Eibhlis Farrell talks about her ongoing Christmas Carol collection

Eibhlis Farrell, who has been composing an annual Christmas Carol each year since 1989 and sending it as a Christmas Card to her family and friends, talks to CMC about this now yearly ritual

Where did the idea for composing a Christmas Carol each year as a card for your friends come from?

I saw it as a personal thought to share with family and close friends, and removed from Christmas card commercialism. I refer to them as Christmas snowflakes - miniatures based on one small idea and how that can be woven into a brief expressive musical moment. I call it the intensity of simplicity.

Chorus Angelorum, conductor Lynsey Callaghan, performing Eibhlis Farrell's 'Exultemus cum Maria' in CMC in 2013

The Carols are written for a range of combinations. How do you decide each year what to write for?

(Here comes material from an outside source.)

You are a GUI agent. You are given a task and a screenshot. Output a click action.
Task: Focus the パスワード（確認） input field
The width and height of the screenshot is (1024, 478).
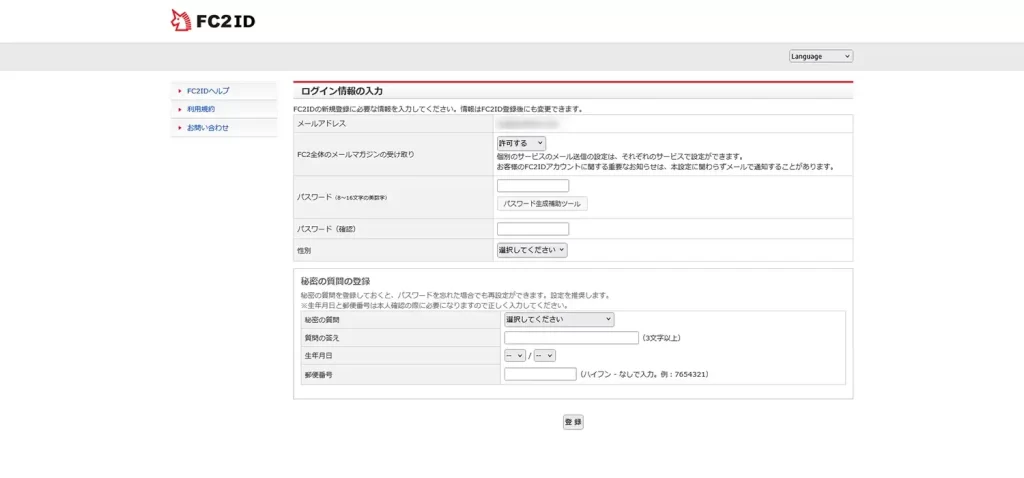(532, 229)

It depends from year to year, for example the 2014 carol was a lullaby written for my new grand-nephew Patrick. Sleep songs have been quite prominent over the years as for example last year’s carol which celebrated a friend’s baby daughter Mary, and of course the Mother and Child image is one of the most powerful of Christmas associations. Star of Morning was written for my nephew Páidí’s baritone trio Celticanto who are based in Brussels. An Angel Sings to the Shepherds for soprano and clarinet was followed two years later by A Shepherd Sings to the Angels for baritone solo and female voices. I have used different choir and individual voice and instrument combinations over the years, and much depends on the text and what it suggests. My 2000 carol was for unaccompanied voice - very direct and unadorned.


Star of Morning (2013) 

The texts you have used are also quite varied. How do you choose them?

I have used a mixture of languages and texts, mostly Latin, Irish and English and sometimes in combination. There is such great beauty of sound in the languages and imagery in the texts. I have obviously used many of the great Latin texts associated with Christmas including O Magnum Mysterium, Hodie Christus Natus Est, Jesu Redemptor Omnium and Puer Natus in Bethlehem which have profound historical resonances, but early Irish nature poetry has also been a strong influence. I often write my own texts in order to best convey the underlying meaning or message of the particular carol.

Are there any other influences or themes that you can pick out across the collection?

Winter has so many associations and resonances but possibly a cosmological worldview of moon and sun and stars. However, Santa and his entourage have yet to feature!

Do you have any particular favourites from the collection?

Not really, I forget more than I remember at this stage, but perhaps some of the sleep songs, although the traditional Latin texts associated with the Advent and Christmas period always have a magnetism and sense of wonder for me.